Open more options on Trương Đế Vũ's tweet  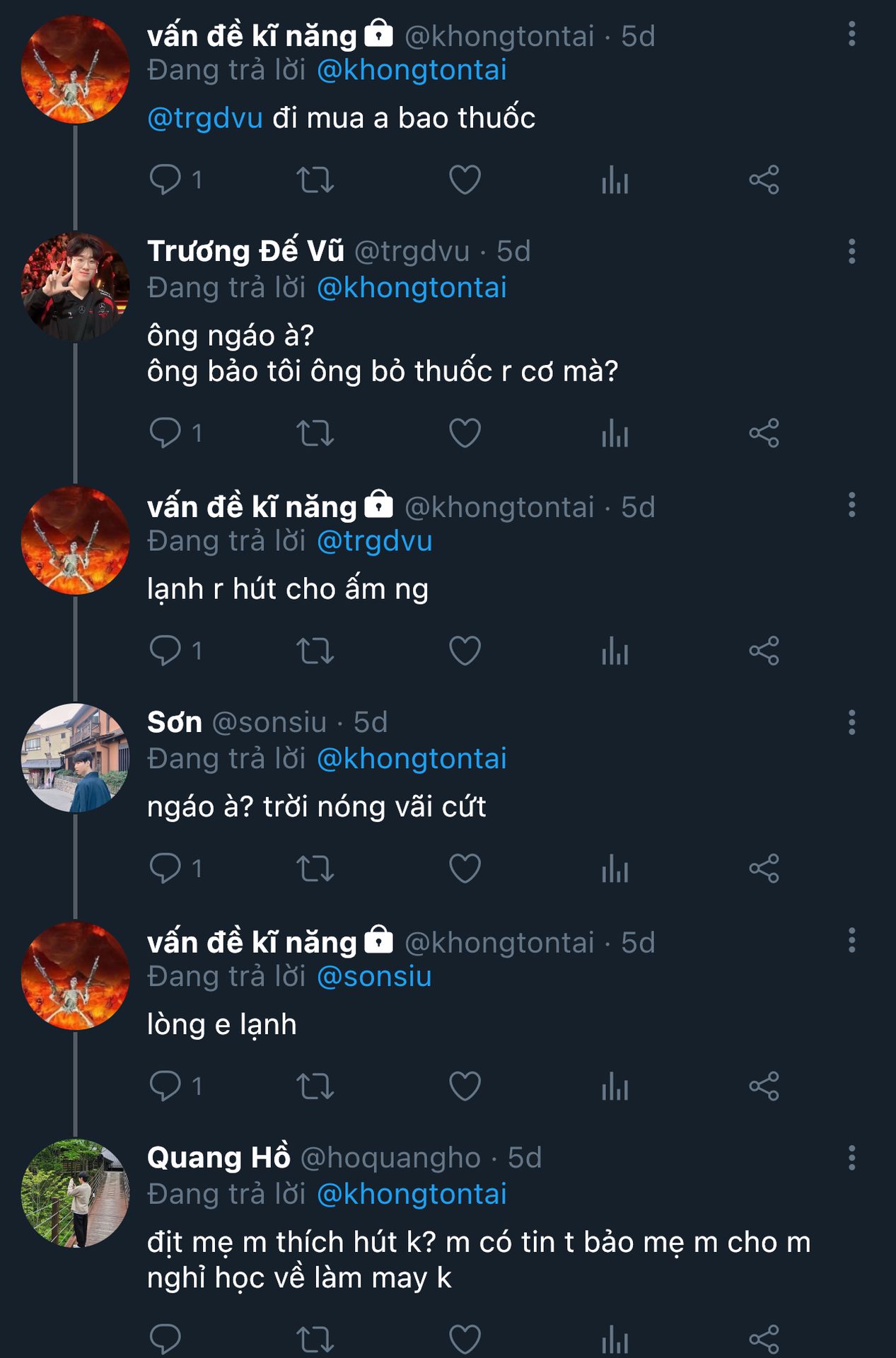tap(851, 251)
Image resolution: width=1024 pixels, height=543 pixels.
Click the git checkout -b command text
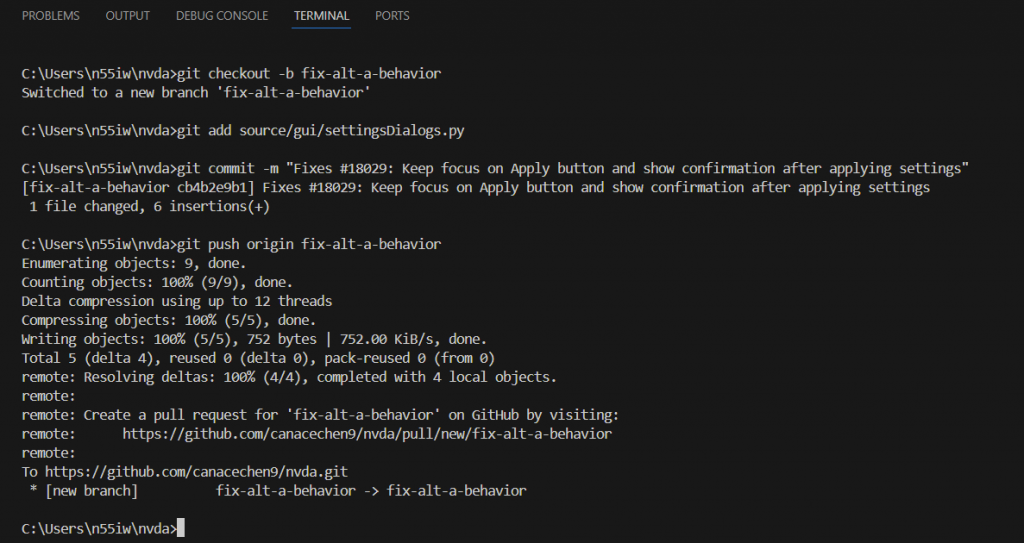(309, 73)
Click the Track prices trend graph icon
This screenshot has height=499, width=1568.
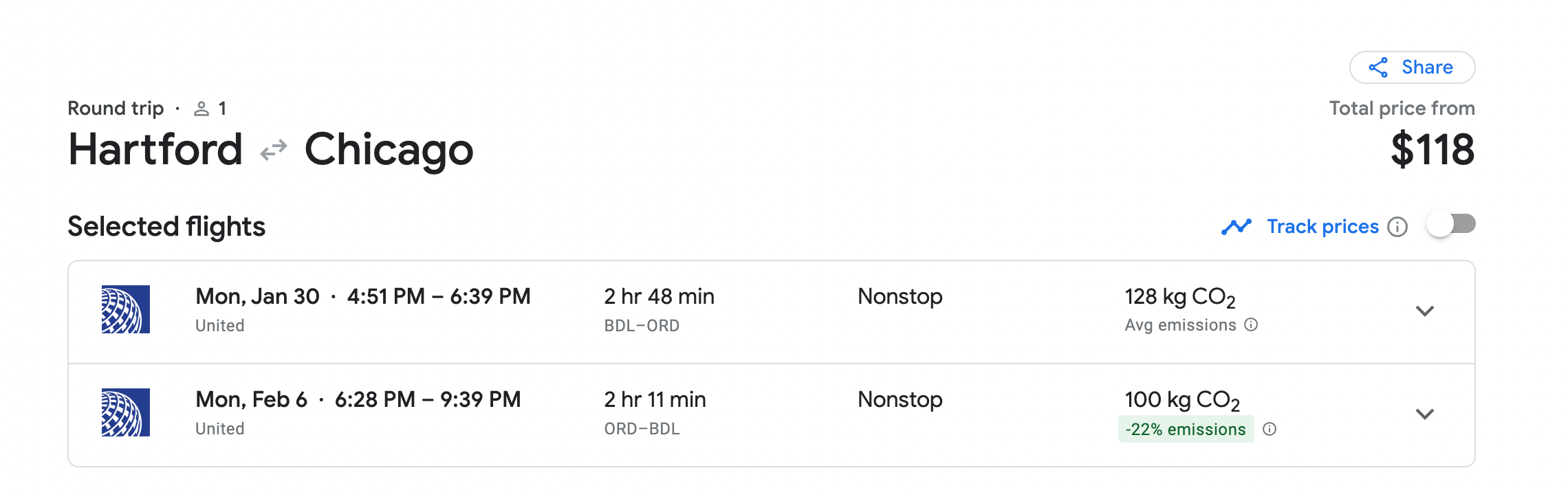coord(1237,227)
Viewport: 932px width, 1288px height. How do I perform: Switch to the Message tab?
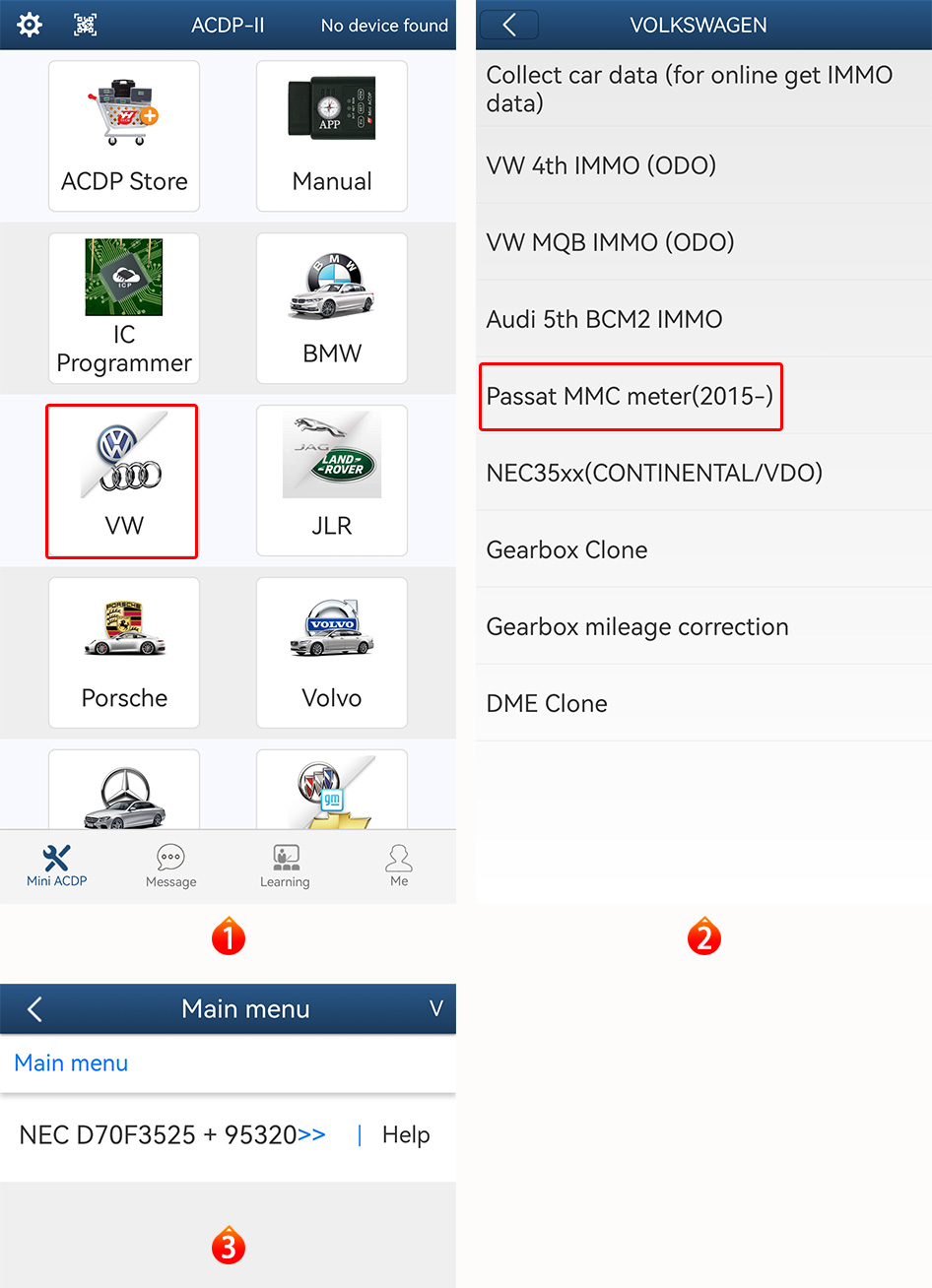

• [Task goal]:
Your response should consist solely of the lines from the line with "Click the Track prices trend graph icon" through the last line of the entries above, printed exactly and without pictures.

• [Solution to this problem]:
Click the Track prices trend graph icon
This screenshot has height=499, width=1568.
coord(1237,227)
Viewport: 932px width, 1288px height. How do I perform: Switch to the Message tab?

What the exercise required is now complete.